> [What the task requires]:
Begin at the line containing "Task: Select the Pen tool" and restate it and each line after it exactly, up to and including the last line below. Leave pictures out.

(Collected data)

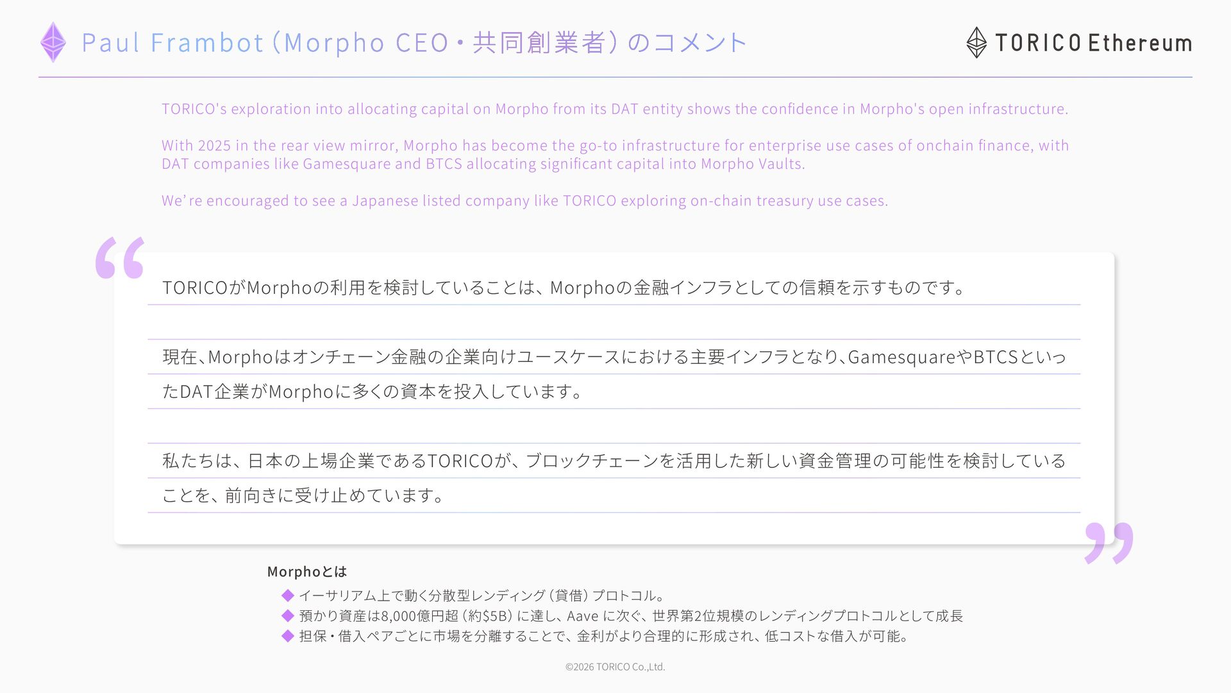This screenshot has width=1231, height=693.
Task: Click the sentence 'We're encouraged to see'
Action: click(524, 201)
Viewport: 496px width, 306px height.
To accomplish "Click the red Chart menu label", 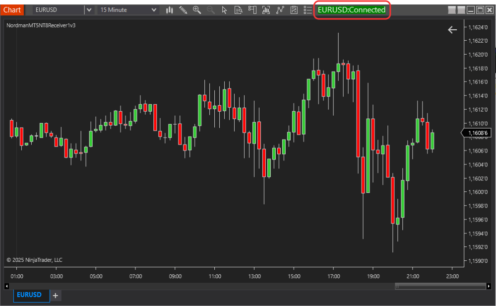I will [x=12, y=9].
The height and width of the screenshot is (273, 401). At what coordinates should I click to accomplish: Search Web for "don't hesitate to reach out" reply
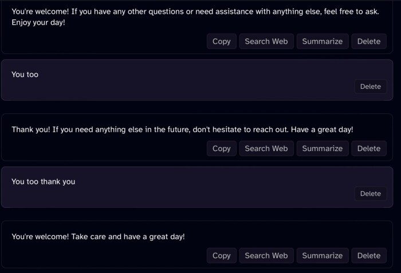[266, 148]
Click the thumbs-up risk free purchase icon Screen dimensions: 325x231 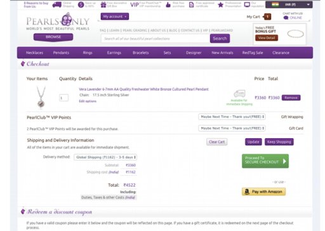pos(168,4)

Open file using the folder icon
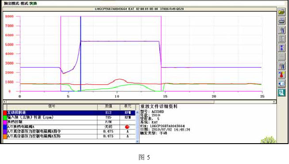pyautogui.click(x=281, y=12)
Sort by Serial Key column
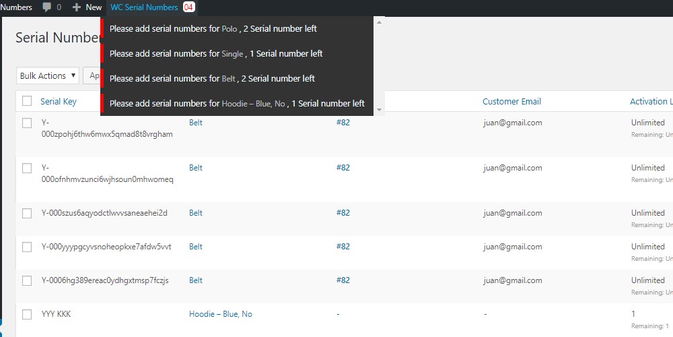This screenshot has height=337, width=673. click(59, 102)
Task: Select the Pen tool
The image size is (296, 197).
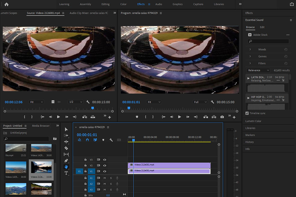Action: (x=66, y=161)
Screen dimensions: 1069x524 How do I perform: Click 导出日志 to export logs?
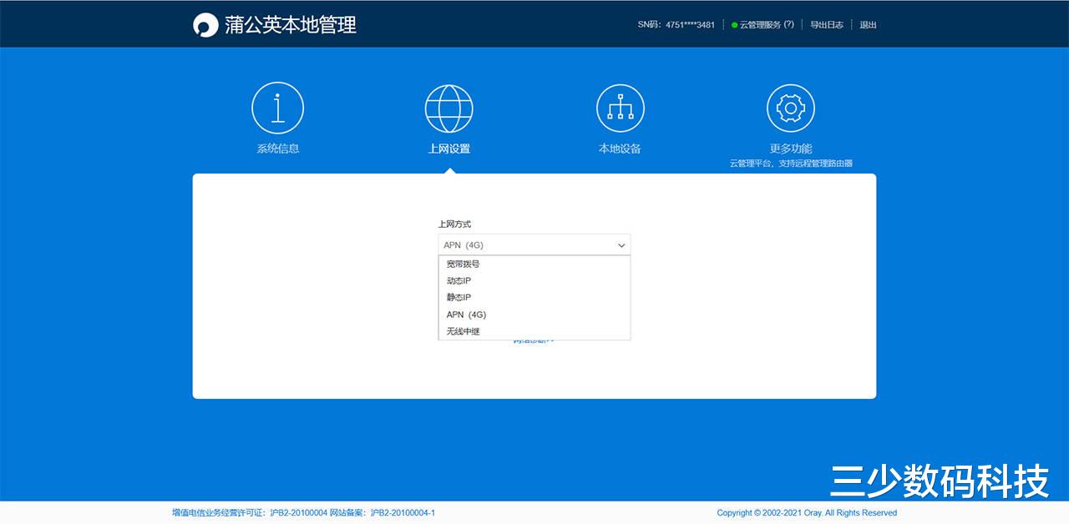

> [Result of the exercise]:
Task: Select the Pen tool
The image size is (296, 197).
Action: (x=66, y=161)
Screen dimensions: 1069x524 How do I perform: Click 导出日志 to export logs?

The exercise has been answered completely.